## 読解用抜粋:
説明

ナビゲーション装置及び地図スクロール処理方法

【課題】本発明は、ユーザのタッチ操作だけで簡単にユーザ所望のスクロール処理を実行できるようにする。
【解決手段】本発明は、ナビゲーション地図画像NG1、NG3又はNG6に対して、連続的なスムーススクロール処理を行わせるため、運転席の位置に合わせて上記地図画像上の右下部分又は左下部分にスムーススクロール操作用アイコンSSAを表示し、ナビゲーション地図画像NG1、NG3又はNG6上でスムーススクロール操作用アイコンSSAがタッチ操作されたことを検出したときスムーススクロール処理を行い、スムーススクロール操作用アイコンSSA以外の領域がタッチ操作されたことを検出したとき、当該タッチ操作された地点と現在タッチ操作されている地点との間が一定距離以内である場合にはタッチスクロール処理を実行し、当該タッチ操作された地点と現在タッチ操作されている地点との間が一定距離を超えている場合にはドラッグスクロール処理を実行させる。

## 演習課題 1:
地図スクロール処理に関する本文で、名称が挙げられているスクロール処理の種類をすべて書き出してください。
本文と記録は、それぞれ異なる出典から採られたものです。

## 抜粋データ:
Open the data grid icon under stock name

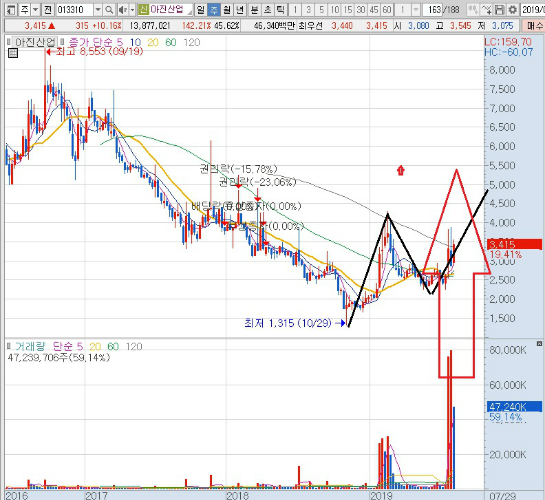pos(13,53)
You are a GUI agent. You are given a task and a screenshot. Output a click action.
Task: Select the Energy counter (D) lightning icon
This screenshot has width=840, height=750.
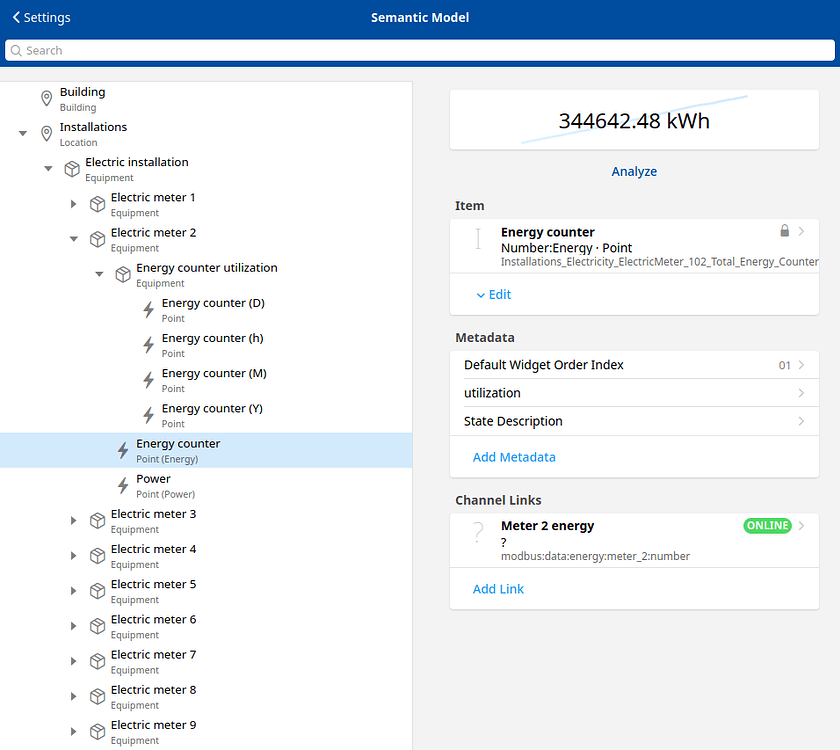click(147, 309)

## 演習課題 2:
記録のうち、「You are a GUI」を含む行から記録の末尾までを、両端の行も含めてそのまま書き記してください。画像は解答から除いてください。

## 完全解答 1:
スムーススクロール処理、タッチスクロール処理、ドラッグスクロール処理

## 完全解答 2:
You are a GUI agent. You are given a task and a screenshot. Output a click action.
Task: Select the Energy counter (D) lightning icon
This screenshot has width=840, height=750.
click(147, 309)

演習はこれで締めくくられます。